▸ **To do**
Report back every line below that carries the word "value".

________________________________________

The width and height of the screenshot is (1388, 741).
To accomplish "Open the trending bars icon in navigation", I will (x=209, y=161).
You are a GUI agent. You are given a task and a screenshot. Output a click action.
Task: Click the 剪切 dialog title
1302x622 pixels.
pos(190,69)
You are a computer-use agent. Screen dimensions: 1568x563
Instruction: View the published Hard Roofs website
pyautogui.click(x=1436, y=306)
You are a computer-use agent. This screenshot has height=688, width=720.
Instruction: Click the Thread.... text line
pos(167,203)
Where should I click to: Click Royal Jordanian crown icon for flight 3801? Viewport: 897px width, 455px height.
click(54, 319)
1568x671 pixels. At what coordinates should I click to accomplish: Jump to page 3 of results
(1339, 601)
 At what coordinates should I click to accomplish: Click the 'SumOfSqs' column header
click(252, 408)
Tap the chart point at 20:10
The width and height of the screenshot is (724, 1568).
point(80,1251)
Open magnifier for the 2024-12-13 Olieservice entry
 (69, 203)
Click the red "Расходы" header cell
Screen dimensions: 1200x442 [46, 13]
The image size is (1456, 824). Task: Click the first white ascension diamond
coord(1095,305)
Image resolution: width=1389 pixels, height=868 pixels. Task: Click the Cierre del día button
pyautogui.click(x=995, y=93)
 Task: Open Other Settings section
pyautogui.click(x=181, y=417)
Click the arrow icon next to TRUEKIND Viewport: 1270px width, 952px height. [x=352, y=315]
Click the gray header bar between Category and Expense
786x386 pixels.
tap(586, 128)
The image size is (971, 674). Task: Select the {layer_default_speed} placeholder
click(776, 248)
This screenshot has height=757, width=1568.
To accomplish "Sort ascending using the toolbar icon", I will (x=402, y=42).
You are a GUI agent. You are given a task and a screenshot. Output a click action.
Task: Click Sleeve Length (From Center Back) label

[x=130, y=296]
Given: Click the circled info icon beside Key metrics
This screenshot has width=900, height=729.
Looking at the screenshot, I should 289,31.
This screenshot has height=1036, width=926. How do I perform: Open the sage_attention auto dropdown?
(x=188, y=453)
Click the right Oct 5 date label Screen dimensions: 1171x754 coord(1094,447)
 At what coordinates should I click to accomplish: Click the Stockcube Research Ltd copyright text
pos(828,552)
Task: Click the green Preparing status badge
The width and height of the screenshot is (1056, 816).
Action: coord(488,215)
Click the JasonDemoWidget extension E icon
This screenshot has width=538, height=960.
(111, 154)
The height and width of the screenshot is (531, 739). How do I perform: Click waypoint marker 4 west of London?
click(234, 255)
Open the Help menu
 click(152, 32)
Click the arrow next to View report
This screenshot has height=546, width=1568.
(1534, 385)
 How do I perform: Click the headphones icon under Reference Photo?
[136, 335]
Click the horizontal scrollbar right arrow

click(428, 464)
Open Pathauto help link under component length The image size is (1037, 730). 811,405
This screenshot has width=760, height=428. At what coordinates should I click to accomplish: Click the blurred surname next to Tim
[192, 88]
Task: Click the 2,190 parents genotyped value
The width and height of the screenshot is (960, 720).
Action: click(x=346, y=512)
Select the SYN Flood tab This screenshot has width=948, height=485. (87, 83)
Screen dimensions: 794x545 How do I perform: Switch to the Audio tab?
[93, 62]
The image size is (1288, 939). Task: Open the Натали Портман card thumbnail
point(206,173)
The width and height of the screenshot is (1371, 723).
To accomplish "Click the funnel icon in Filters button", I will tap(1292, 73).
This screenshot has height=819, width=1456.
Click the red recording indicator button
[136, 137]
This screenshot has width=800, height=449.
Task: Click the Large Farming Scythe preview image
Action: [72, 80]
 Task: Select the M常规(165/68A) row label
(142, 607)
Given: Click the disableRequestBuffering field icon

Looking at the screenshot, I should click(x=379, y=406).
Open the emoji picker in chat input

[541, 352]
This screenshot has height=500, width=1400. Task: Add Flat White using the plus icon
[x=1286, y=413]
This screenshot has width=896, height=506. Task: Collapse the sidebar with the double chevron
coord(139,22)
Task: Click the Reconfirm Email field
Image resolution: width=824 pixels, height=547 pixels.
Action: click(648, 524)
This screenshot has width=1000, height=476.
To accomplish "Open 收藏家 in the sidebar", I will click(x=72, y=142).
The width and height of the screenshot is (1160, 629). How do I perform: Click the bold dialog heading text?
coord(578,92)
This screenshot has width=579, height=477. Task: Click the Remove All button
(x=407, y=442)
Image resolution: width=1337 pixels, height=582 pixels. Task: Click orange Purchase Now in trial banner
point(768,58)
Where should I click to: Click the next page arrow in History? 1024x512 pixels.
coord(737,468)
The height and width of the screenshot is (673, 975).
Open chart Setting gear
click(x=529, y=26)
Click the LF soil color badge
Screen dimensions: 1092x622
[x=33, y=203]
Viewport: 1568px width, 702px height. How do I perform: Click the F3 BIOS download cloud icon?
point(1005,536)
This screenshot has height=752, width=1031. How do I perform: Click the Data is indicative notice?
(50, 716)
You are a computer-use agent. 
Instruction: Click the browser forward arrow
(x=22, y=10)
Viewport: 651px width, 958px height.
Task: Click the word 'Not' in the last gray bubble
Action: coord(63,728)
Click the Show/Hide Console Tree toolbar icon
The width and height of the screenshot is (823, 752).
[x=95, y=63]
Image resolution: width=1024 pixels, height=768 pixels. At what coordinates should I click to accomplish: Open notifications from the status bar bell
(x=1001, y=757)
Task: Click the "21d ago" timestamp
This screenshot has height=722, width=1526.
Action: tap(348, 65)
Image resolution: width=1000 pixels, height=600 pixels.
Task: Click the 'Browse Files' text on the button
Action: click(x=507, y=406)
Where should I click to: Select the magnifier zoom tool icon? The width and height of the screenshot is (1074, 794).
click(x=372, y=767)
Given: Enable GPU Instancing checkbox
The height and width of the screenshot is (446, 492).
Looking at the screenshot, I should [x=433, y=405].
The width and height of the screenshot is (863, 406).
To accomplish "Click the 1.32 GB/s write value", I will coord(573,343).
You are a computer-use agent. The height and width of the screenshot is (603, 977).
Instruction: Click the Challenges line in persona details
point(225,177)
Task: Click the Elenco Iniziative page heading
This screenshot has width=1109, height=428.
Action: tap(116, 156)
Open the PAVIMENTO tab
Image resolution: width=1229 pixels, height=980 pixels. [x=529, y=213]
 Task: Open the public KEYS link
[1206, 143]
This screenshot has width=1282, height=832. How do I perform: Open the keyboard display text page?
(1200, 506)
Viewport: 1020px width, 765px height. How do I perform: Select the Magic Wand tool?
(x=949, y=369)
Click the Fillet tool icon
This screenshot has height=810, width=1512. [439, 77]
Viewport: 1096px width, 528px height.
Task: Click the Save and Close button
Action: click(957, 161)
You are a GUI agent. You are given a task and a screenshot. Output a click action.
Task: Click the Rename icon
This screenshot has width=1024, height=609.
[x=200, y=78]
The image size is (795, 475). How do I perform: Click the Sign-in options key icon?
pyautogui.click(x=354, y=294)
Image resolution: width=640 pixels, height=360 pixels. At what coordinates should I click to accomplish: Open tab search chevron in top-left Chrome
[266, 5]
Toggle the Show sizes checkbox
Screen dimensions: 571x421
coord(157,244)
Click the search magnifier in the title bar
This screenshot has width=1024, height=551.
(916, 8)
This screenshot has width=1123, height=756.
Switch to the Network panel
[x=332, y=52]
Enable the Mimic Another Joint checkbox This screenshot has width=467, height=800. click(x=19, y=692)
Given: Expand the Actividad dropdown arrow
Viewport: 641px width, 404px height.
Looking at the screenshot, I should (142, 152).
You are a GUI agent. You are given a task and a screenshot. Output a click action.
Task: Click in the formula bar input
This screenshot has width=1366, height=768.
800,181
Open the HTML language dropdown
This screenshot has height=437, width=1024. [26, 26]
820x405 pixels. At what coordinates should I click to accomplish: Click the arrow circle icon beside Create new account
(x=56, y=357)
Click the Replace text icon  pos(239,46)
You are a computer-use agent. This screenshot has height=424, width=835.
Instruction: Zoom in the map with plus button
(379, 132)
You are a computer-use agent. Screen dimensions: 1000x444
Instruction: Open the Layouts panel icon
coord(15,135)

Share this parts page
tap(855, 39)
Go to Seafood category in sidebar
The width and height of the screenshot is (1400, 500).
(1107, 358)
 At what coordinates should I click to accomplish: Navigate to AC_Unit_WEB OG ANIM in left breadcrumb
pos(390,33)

________________________________________

▸ **Task solution**
Task: Click the 2,190 parents genotyped value
To accomplish "Click the 1.32 GB/s write value", I will coord(573,343).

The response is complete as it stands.